[Start of Attachment]

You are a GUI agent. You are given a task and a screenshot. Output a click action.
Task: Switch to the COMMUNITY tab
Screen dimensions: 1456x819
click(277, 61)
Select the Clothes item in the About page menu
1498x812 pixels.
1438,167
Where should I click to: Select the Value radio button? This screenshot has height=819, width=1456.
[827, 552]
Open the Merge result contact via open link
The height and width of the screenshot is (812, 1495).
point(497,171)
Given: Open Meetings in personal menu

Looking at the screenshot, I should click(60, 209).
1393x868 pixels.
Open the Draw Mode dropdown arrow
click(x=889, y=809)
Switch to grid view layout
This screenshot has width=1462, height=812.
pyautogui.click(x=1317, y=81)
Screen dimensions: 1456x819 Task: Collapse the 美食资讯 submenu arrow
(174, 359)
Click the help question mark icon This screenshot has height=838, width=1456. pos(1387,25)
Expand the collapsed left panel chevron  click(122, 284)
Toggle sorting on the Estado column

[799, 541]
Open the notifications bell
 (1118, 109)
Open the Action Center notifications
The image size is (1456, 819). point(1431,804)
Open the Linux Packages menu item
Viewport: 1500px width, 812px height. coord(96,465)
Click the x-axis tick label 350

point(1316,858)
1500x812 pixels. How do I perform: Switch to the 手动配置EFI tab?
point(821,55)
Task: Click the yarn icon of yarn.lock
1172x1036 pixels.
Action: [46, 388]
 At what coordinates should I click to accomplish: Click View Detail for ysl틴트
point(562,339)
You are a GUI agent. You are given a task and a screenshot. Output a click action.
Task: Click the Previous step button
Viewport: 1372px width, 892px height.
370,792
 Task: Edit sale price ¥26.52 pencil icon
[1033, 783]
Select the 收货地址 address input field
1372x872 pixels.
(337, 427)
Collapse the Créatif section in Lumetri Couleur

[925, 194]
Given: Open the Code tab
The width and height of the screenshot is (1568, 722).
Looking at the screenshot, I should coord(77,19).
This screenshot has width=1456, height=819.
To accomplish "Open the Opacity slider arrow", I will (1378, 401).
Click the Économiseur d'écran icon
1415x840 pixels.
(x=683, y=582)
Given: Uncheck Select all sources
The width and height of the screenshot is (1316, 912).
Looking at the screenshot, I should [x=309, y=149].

[End of Attachment]

§ TASK OBJECTIVE
Reproduce the data shown above exactly, including every line.

§ RESULT FOR THIS TASK
You are a GUI agent. You are given a task and a screenshot. Output a click action.
Task: Switch to the COMMUNITY tab
Screen dimensions: 1456x819
click(277, 61)
Select the Clothes item in the About page menu
1498x812 pixels.
1438,167
Where should I click to: Select the Value radio button? This screenshot has height=819, width=1456.
[827, 552]
Open the Merge result contact via open link
The height and width of the screenshot is (812, 1495).
point(497,171)
Given: Open Meetings in personal menu

Looking at the screenshot, I should click(60, 209).
1393x868 pixels.
Open the Draw Mode dropdown arrow
click(x=889, y=809)
Switch to grid view layout
This screenshot has width=1462, height=812.
pyautogui.click(x=1317, y=81)
Screen dimensions: 1456x819 Task: Collapse the 美食资讯 submenu arrow
(174, 359)
Click the help question mark icon This screenshot has height=838, width=1456. pos(1387,25)
Expand the collapsed left panel chevron  click(122, 284)
Toggle sorting on the Estado column

[799, 541]
Open the notifications bell
 (1118, 109)
Open the Action Center notifications
The image size is (1456, 819). point(1431,804)
Open the Linux Packages menu item
Viewport: 1500px width, 812px height. coord(96,465)
Click the x-axis tick label 350

point(1316,858)
1500x812 pixels. How do I perform: Switch to the 手动配置EFI tab?
point(821,55)
Task: Click the yarn icon of yarn.lock
1172x1036 pixels.
Action: [46, 388]
 At what coordinates should I click to accomplish: Click View Detail for ysl틴트
point(562,339)
You are a GUI agent. You are given a task and a screenshot. Output a click action.
Task: Click the Previous step button
Viewport: 1372px width, 892px height.
370,792
 Task: Edit sale price ¥26.52 pencil icon
[1033, 783]
Select the 收货地址 address input field
1372x872 pixels.
(337, 427)
Collapse the Créatif section in Lumetri Couleur

[925, 194]
Given: Open the Code tab
The width and height of the screenshot is (1568, 722).
Looking at the screenshot, I should coord(77,19).
This screenshot has width=1456, height=819.
To accomplish "Open the Opacity slider arrow", I will (1378, 401).
Click the Économiseur d'écran icon
1415x840 pixels.
(x=683, y=582)
Given: Uncheck Select all sources
The width and height of the screenshot is (1316, 912).
Looking at the screenshot, I should [x=309, y=149].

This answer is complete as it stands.